**Tasks and exercises**
a: Per the Gleaner quickstart, which open source object store is used in many of the GleanerIO examples?
b: Reproduce the part of the Gleaner quickstart between "Once you have" and "Gleaner Config page.", inclusive.
c: Carry on writing the Gleaner quickstart, starting after its last sentence.

**Excerpt to read**
########################################

CLI
QuickStart
Before using Gleaner, not that Gleaner does have one prerequisit in the form of an accessible S3 compliant object store. This can be AWS S3, Google Cloud Storage or others. Also, there is the open source and free Minio object store which is used in many of the examples in GleanerIO.
Once you have the object store running and ready you are ready to run Gleaner. Pull down the release that matches your ssysem from version 3.0.4. Below is an example of pulling this down for a Linux system on ADM64 architecture.
wget https://github.com/gleanerio/gleaner/releases/download/v3.0.4-dev/gleaner-v3.0.4-dev-linux-amd64.tar.gz
You will need a configuration file and an example such file can be found in the resources directory. See also the config file in the Gleaner Config page.
You can set the values in this configuration file. However, you can leave the Minio value empty and pass then via environment variables. This sort of approach can work better in some orchestration environments or just be a safer approach to managing these keys.

########################################

**Source data**

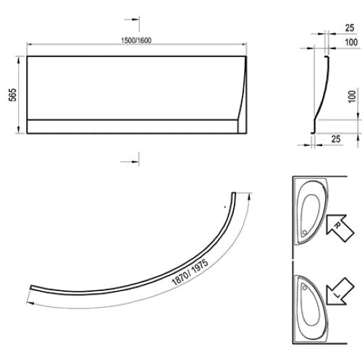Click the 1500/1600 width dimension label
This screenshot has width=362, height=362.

########################################

**Written responses**
a: Minio.

b:
Once you have the object store running and ready you are ready to run Gleaner. Pull down the release that matches your ssysem from version 3.0.4. Below is an example of pulling this down for a Linux system on ADM64 architecture.
wget https://github.com/gleanerio/gleaner/releases/download/v3.0.4-dev/gleaner-v3.0.4-dev-linux-amd64.tar.gz
You will need a configuration file and an example such file can be found in the resources directory. See also the config file in the Gleaner Config page.

c:
export MINIO_ADDRESS=localhost
export MINIO_PORT=9000
export MINIO_USE_SSL=false
export MINIO_ACCESS_KEY=KEYVALUE
export MINIO_SECRET_KEY=SECRETVALUE
export MINIO_BUCKET=mybucket
With those set and your configuration file in palce you can run Gleaner with
./gleaner -cfg gleanerconfig.yaml --source nameFromCfgFile -rude
EarthCube Gleaner
Usage of /tmp/go-build589932266/b001/exe/main:
-cfg string
Configuration file (can be YAML, JSON) Do NOT provide the extension in the command line. -cfg file not -cfg file.yml (default "config")
-log string
The log level to output (trace | debug | info | warn | error | fatal) (default "warn")
-mode string
Set the mode (full | diff) to index all or just diffs (default "full")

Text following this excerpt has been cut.